Verilen Metin –
###

PDA

Orijinalini görmek için tıklayınız : Mecusilik ile 5 vakit namaz


bartsimpson
5. March 2013, 06:26 PM
Valla komşudan çaldım (Konu dikkatimi ve ilgimi çekti Efrayim58'e sevgilerimle)

Kitabımızda bulunmayan ama var gibi öğrendiğimiz bütün terimler başka kaynaklardan (bozulmuş olan, İncil-Tevrat-Zebur) gelmiş.

Bu terimleri, kitabımızda varmış gibi öğrenip, salat-ı ikame ederken, dualarımızda devamlı kullanmaktayız.

Adem ile Havva, Amin, Sela, Habil ile Kabil,v.s. Bu terimler, kitabımızda olmadığı halde, biz müslümanlar, kitabımızda varmış gibi öğrendik.

Kimden ve hangi kaynaktan öğrendik?

Kitabımızda,açık seçik olarak "süt kardeşlerle ve süt anneyle evlenmek haram" yazdığı halde, bu konuyla ilgili spesifik yazılmış 10 sayfalık bile bir kitabımız yok.

Buna karşılık,kitabımızda açık seçik veya hiç belirtilmeyen konular hakkında (mehdi, miraç, 5 vakit namaz, kaza namazı, mezar ziyaretleri, mezarlarda okunan dualar, ölüm sonrası yapılan ritüeller, v.s, v.s.) yüzlerce kitap bulabiliriz.

Bu durumu açıklayacak var mı?

Yine kitabımızda, açık seçik olarak 'Zeyd'den bahsedildiği halde, bu isimle ilgili, bildiğim kadarıyla, spesifik yazılmış 10 sayfalık bile bir kitabımız yok.

Buna karşılık, kitabımızda açık seçik veya hiç belirtilmeyen isimler (Ebubekir, Ömer, Osman, Ali, Ayşe, Hasan, Hüseyin, Belkıs, Asiye, Havva, Halime v.s, v.s) bu isimler hakkında, yüzlerce kitap bulabiliriz.

Yine kitabımızda olmayan, 5 VAKİT NAMAZ, MEHDİ, SIRAT KÖPRÜSÜ gibi kitabımızda var zannettiğimiz bu terimlerin aslının mecusilikten geldiği yazılmaktadır.

###

Kayıt Alıntıları –
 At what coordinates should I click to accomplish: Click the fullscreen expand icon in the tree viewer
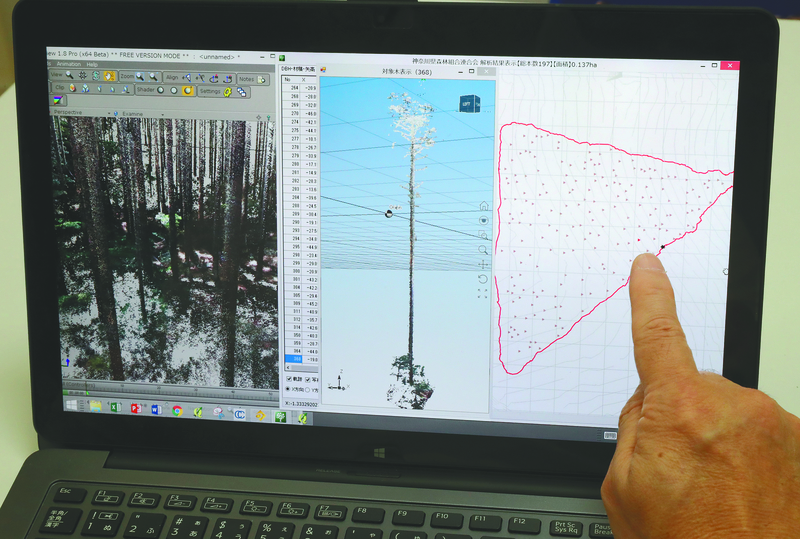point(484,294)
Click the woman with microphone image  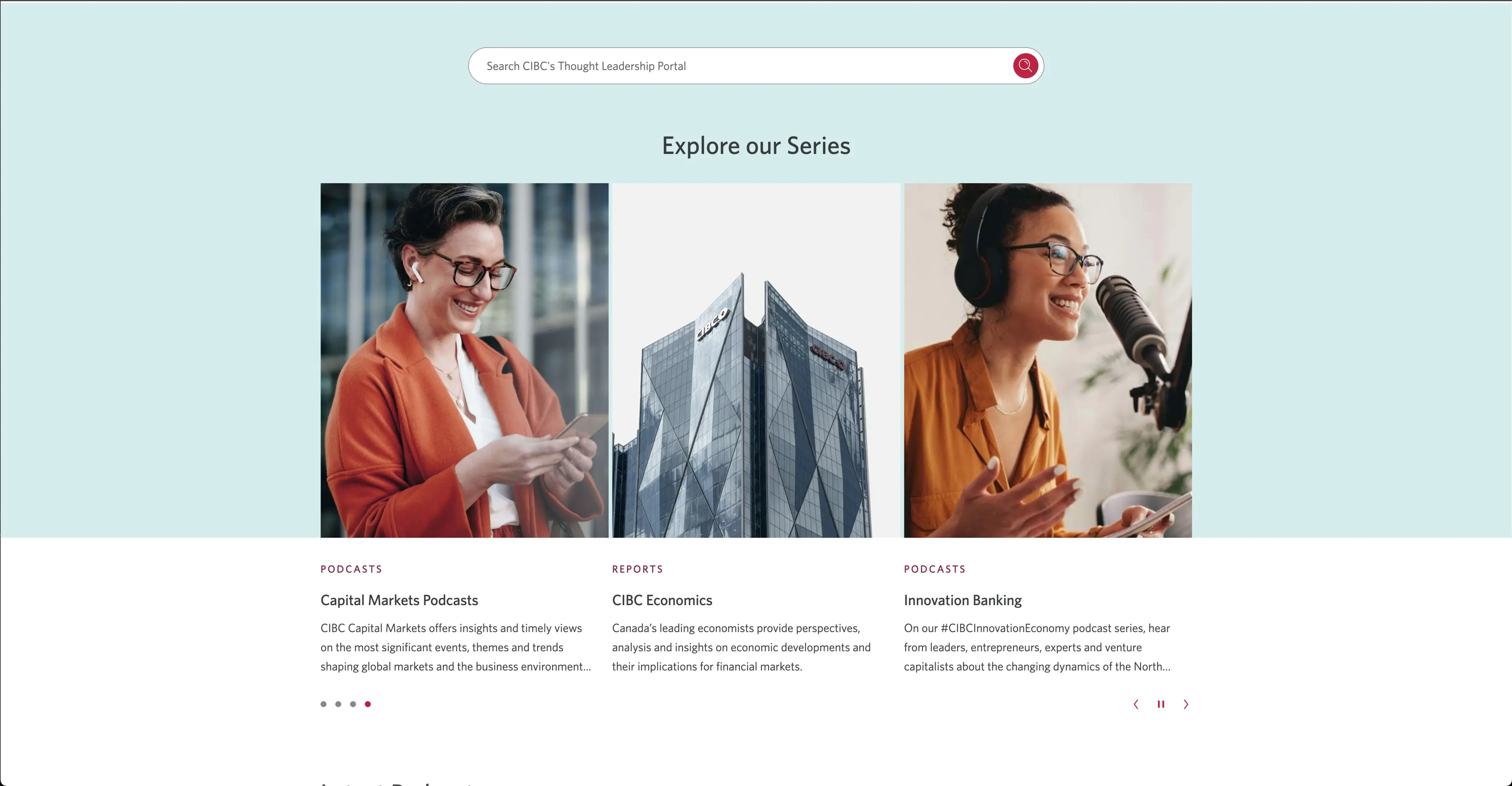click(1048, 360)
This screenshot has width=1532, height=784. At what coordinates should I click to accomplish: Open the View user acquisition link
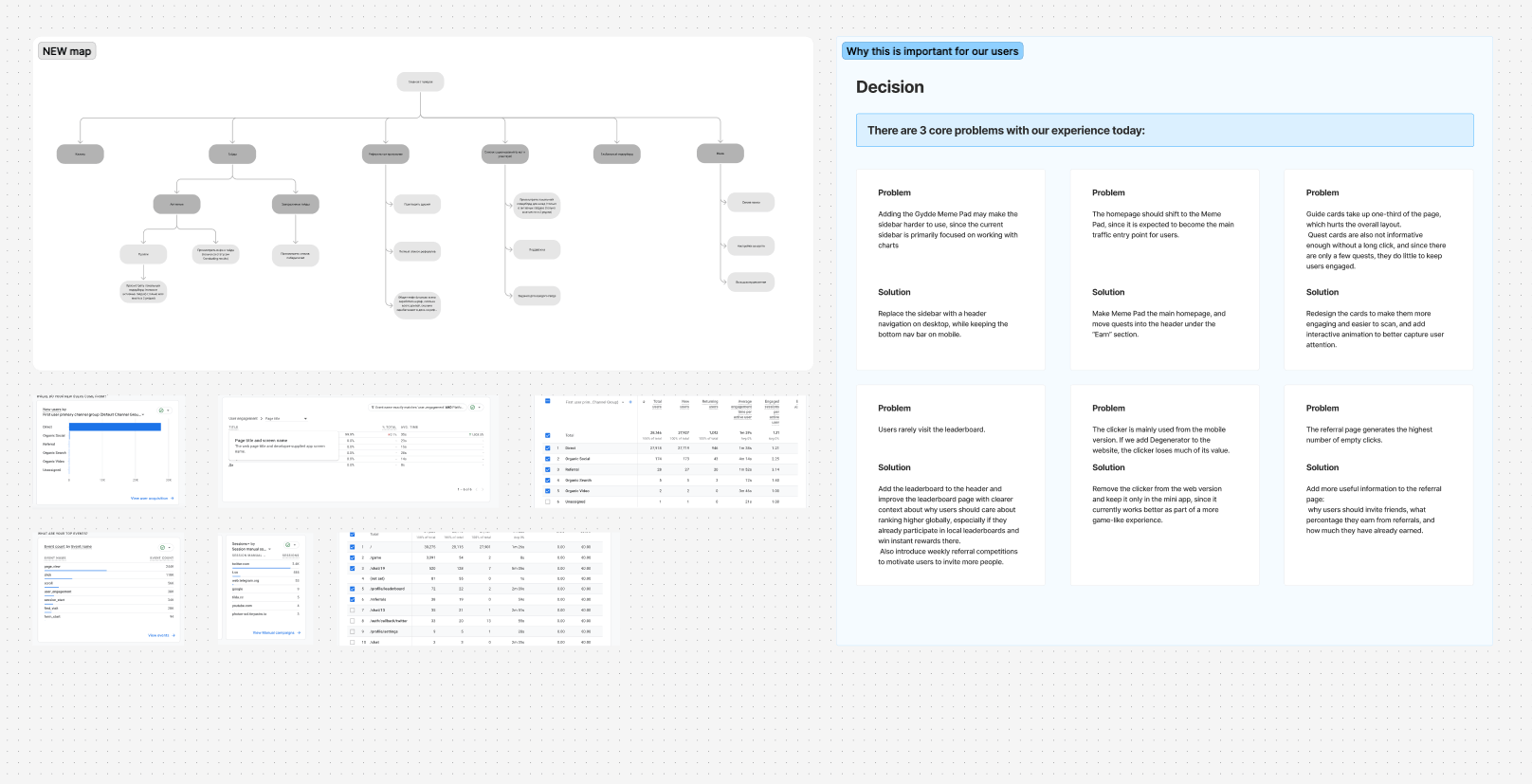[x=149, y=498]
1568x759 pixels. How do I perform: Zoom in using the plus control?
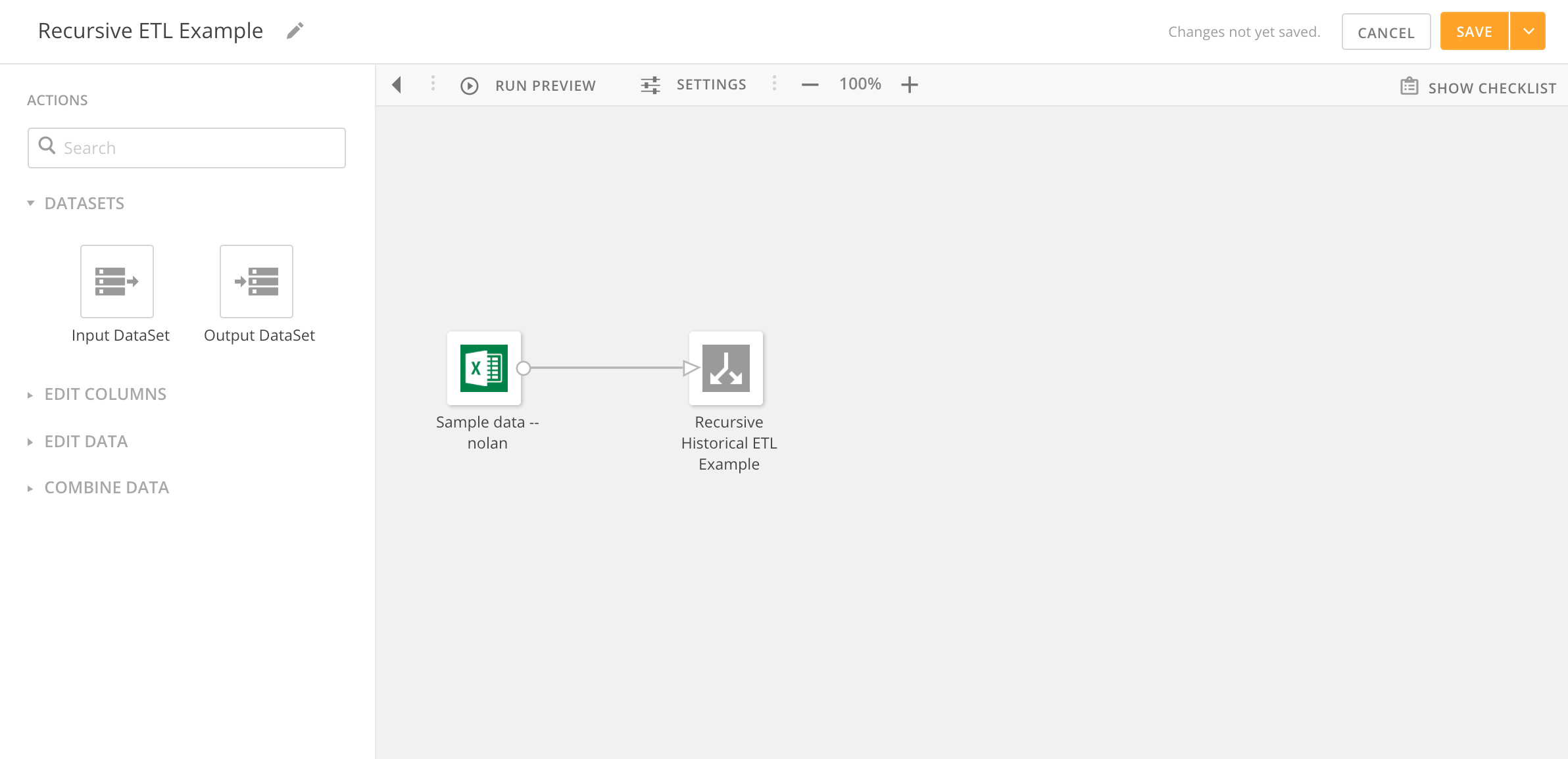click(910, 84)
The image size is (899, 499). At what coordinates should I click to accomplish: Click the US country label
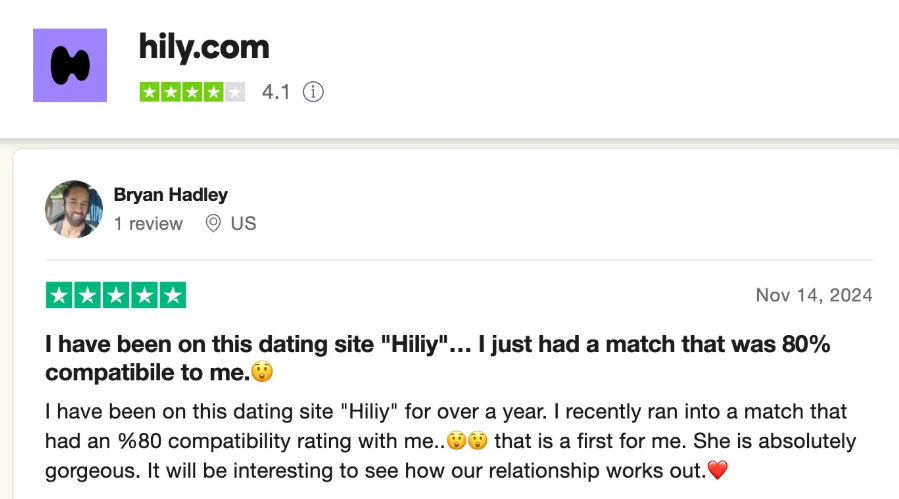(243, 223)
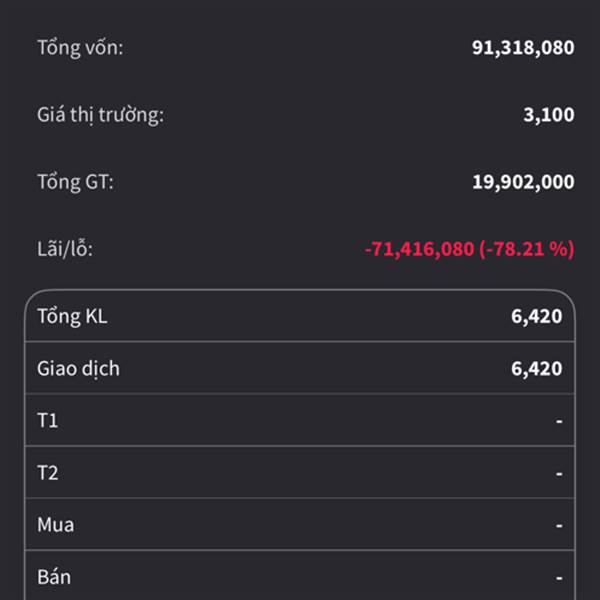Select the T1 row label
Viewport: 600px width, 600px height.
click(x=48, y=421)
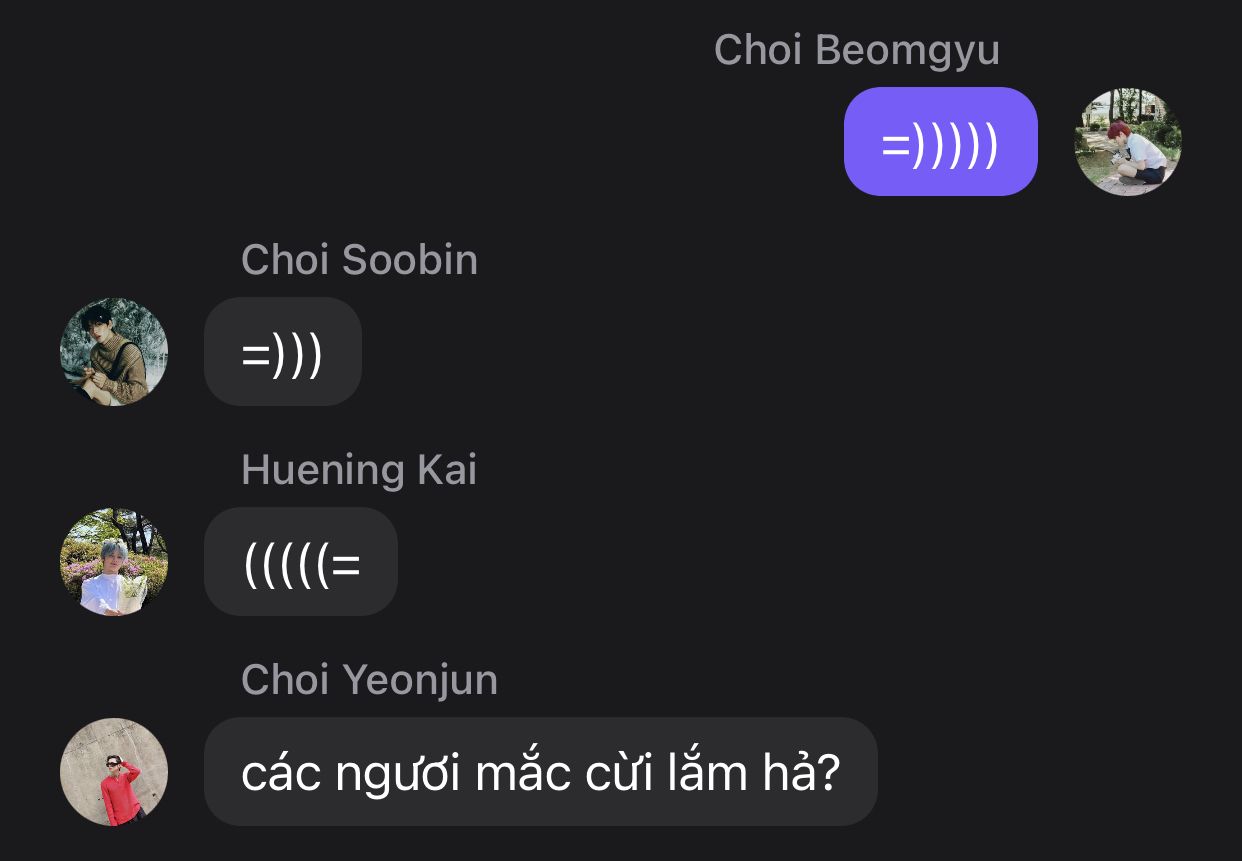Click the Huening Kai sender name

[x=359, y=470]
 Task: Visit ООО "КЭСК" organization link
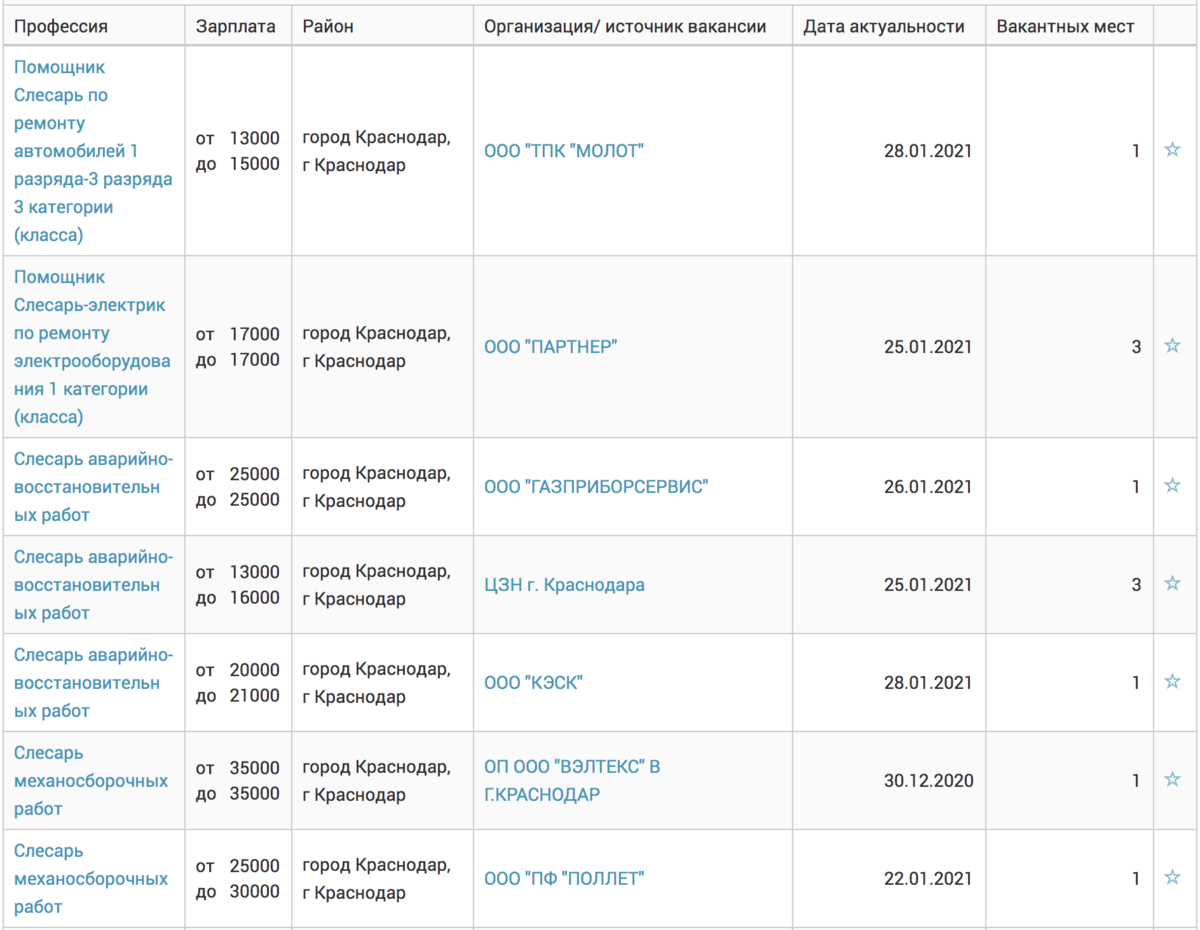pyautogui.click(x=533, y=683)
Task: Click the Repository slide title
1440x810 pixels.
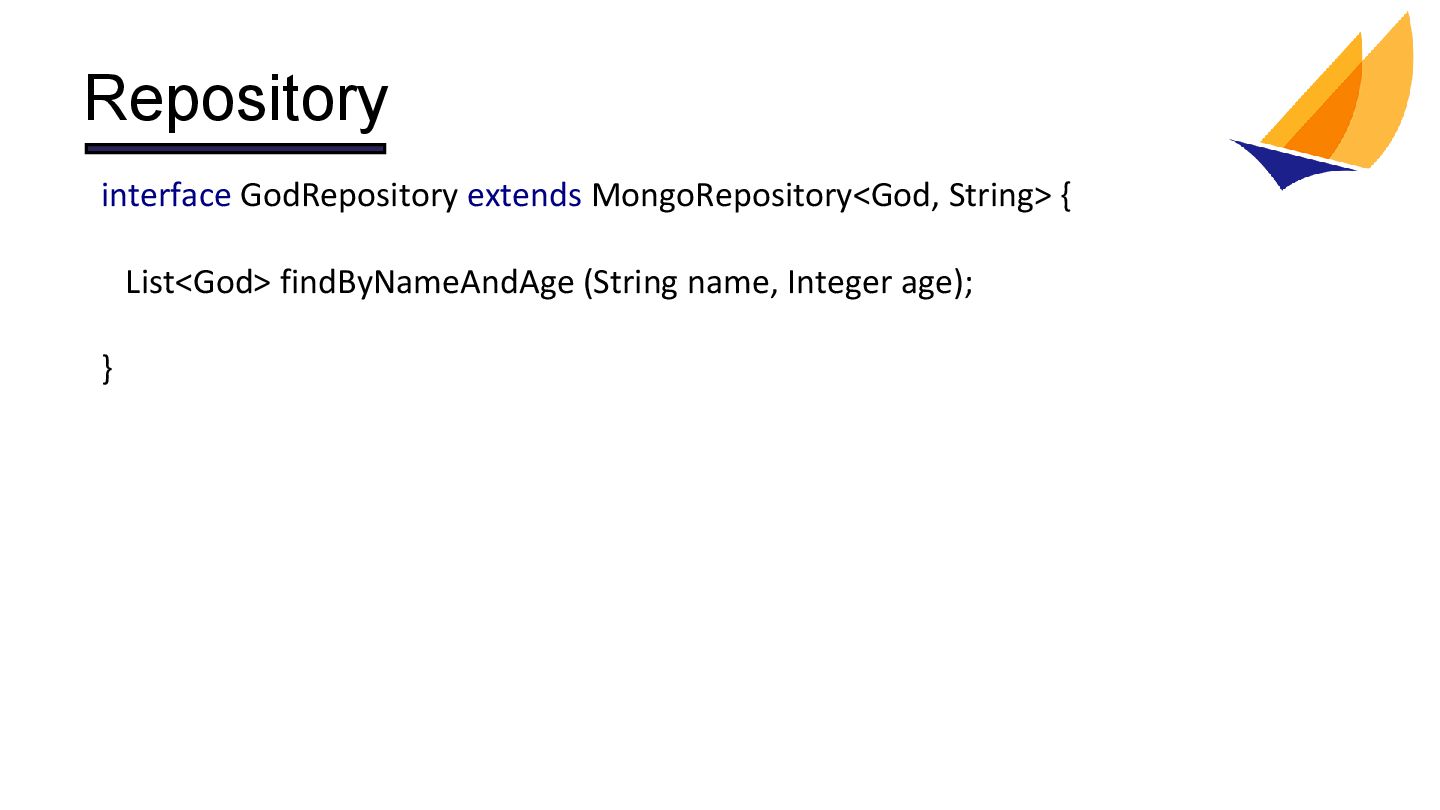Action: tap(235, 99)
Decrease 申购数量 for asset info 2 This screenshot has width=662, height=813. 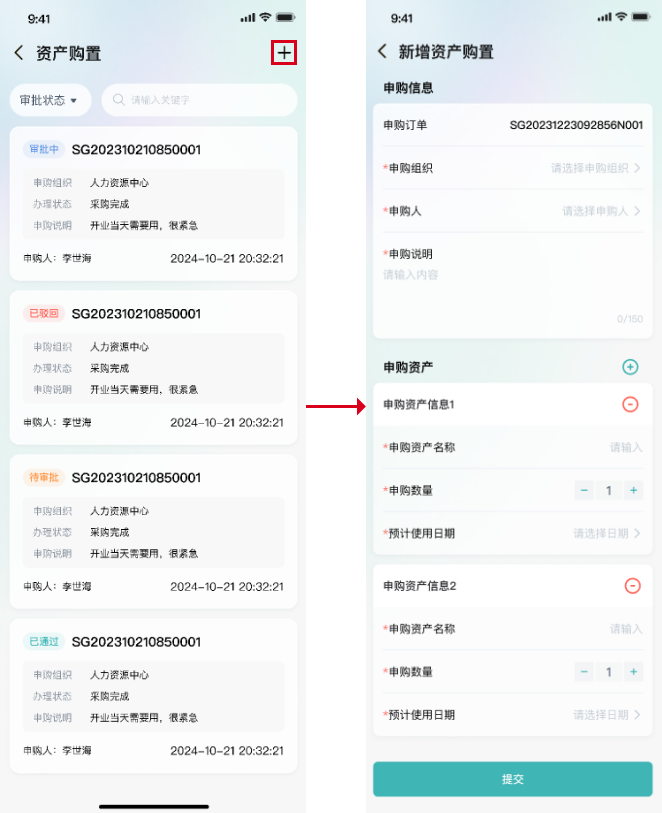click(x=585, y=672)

###

Görev Hedefleri –
- 1) Verilen metindeki şu cümleyi İngilizceye çevirin: "Bu terimleri, kitabımızda varmış gibi öğrenip, salat-ı ikame ederken, dualarımızda devamlı kullanmaktayız."
- 2) Verilen metne göre 5 vakit namaz, mehdi ve sırat köprüsü gibi terimlerin aslı nereden gelmektedir?
- 3) Aşağıdaki ifadelerin her biri verilen metinle uyuşuyor mu? Her biri için evet ya da hayır deyin ve metindeki belirleyici sözcükleri aynen alıntılayın.
(a) Metne göre kitapta süt kardeşlerle ve süt anneyle evlenmenin haram olduğu açıkça yazmaktadır.
(b) Metne göre Zeyd hakkında yüzlerce kitap bulunabilir.
(c) Metne göre Adem ile Havva, Amin ve Sela terimleri kitapta yer almamaktadır.
Yanıtlar yalnızca metne dayanmalıdır.

Görev Sonuçları –
- 1) Having learned these terms as if they were in our book, we constantly use them in our prayers while performing the salat.

- 2) Bu terimlerin aslının Mecusilikten geldiği yazılmaktadır.

- 3)
(a) Evet: «açık seçik olarak "süt kardeşlerle ve süt anneyle evlenmek haram" yazdığı halde»
(b) Hayır: «bu isimle ilgili, bildiğim kadarıyla, spesifik yazılmış 10 sayfalık bile bir kitabımız yok»
(c) Evet: «Bu terimler, kitabımızda olmadığı halde»